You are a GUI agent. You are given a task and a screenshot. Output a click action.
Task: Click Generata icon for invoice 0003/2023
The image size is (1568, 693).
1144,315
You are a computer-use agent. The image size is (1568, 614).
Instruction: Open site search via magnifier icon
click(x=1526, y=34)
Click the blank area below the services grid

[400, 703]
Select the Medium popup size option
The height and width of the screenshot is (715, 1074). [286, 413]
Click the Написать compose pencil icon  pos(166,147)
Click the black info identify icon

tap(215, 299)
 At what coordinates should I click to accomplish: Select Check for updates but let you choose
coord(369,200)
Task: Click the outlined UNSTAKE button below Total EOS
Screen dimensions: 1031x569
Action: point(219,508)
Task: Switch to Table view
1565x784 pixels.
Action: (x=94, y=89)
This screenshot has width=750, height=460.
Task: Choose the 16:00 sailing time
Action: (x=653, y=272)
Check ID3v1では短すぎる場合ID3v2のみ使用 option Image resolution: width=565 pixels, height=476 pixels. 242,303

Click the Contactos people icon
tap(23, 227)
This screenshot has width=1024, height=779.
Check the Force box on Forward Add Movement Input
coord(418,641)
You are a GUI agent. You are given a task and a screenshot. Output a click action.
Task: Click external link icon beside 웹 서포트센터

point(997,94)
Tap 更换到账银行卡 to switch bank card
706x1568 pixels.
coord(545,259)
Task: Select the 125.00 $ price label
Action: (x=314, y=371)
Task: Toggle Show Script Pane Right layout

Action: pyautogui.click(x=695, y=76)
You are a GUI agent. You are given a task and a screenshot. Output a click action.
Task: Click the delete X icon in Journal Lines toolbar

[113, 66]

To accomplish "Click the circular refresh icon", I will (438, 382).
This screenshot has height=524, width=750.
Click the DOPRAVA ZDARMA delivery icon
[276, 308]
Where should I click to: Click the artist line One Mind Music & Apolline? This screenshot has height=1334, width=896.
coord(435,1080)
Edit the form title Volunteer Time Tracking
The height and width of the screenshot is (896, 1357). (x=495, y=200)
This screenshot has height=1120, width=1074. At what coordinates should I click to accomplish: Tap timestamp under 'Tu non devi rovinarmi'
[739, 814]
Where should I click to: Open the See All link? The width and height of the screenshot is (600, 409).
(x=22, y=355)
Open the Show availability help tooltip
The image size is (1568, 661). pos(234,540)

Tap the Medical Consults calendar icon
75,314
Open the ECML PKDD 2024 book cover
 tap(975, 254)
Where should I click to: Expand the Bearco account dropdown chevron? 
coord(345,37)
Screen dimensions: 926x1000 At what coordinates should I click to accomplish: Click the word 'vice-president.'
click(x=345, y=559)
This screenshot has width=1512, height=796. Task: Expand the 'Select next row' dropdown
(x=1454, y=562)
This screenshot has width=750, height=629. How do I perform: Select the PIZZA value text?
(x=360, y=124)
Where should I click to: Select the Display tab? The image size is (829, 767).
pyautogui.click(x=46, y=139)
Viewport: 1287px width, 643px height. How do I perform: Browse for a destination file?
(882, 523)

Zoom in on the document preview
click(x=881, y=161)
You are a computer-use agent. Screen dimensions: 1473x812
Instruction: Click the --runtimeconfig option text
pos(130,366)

○ ○ ○ ○

• _ASSIGNMENT_
Nothing but the lines from the one containing "This screenshot has width=1512, height=796." through the end of the entries belongs in the answer; repeat them exactly.

• _ANSWER AREA_
This screenshot has width=1512, height=796. Task: Expand the 'Select next row' dropdown
(x=1454, y=562)
This screenshot has width=750, height=629. How do I perform: Select the PIZZA value text?
(x=360, y=124)
Where should I click to: Select the Display tab? The image size is (829, 767).
pyautogui.click(x=46, y=139)
Viewport: 1287px width, 643px height. How do I perform: Browse for a destination file?
(882, 523)

Zoom in on the document preview
click(x=881, y=161)
You are a computer-use agent. Screen dimensions: 1473x812
Instruction: Click the --runtimeconfig option text
pos(130,366)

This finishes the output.